> **WHAT THIS TASK INVOLVES**: Where a line below includes the word "header", copy that line.

Stored records
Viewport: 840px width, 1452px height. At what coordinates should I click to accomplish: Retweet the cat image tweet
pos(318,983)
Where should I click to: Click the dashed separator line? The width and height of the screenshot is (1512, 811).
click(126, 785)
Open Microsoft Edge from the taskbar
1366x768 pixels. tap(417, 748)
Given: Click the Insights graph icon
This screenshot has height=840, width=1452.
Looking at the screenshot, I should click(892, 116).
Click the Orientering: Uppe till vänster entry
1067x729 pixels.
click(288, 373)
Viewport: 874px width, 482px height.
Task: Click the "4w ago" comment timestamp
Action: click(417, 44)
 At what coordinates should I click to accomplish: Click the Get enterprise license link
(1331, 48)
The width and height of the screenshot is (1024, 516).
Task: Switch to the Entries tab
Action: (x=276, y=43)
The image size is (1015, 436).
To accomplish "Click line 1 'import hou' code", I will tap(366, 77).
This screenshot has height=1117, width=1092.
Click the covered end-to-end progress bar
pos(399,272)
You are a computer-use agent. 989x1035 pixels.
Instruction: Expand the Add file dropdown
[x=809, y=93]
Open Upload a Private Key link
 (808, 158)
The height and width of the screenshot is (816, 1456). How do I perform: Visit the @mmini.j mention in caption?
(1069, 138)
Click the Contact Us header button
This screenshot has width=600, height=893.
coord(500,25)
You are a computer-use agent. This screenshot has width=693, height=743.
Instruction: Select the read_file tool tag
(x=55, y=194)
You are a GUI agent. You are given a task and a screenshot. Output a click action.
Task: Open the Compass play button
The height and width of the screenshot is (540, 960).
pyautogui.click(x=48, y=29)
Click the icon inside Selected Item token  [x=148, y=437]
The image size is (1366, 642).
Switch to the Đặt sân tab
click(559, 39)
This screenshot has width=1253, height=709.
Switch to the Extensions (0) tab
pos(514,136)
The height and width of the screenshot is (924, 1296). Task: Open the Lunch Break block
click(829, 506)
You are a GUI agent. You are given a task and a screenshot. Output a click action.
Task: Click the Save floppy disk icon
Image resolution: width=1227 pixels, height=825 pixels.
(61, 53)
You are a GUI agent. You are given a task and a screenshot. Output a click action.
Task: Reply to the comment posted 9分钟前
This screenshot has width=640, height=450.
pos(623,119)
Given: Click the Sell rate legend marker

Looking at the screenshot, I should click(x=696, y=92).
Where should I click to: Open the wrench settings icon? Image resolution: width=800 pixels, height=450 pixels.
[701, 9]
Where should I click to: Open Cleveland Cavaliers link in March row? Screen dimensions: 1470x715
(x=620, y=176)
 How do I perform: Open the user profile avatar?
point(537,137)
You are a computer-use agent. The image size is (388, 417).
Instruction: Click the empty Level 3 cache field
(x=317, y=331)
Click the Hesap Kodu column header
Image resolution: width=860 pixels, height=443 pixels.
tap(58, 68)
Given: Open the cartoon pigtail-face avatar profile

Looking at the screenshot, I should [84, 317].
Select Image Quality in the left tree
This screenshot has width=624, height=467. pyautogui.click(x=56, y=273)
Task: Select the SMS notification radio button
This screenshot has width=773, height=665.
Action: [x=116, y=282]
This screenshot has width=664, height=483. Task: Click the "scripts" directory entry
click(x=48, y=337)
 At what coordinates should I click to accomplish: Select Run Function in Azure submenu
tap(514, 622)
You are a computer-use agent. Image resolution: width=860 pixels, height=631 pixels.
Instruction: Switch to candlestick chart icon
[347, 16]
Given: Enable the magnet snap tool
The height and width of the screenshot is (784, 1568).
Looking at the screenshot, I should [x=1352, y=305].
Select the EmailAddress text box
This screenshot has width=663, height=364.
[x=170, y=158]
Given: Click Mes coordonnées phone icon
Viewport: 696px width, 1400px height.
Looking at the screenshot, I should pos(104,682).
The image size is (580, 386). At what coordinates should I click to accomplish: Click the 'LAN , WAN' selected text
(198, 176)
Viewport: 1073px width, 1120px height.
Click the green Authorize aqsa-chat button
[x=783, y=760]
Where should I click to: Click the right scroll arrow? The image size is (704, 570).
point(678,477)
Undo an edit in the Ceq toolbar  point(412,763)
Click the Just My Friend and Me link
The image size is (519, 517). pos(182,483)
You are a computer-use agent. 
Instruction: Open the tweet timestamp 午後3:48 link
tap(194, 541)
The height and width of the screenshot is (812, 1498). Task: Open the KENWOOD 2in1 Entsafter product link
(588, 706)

> **ANSWER SECTION**:
Click the Contact Us header button
Click the Hesap Kodu column header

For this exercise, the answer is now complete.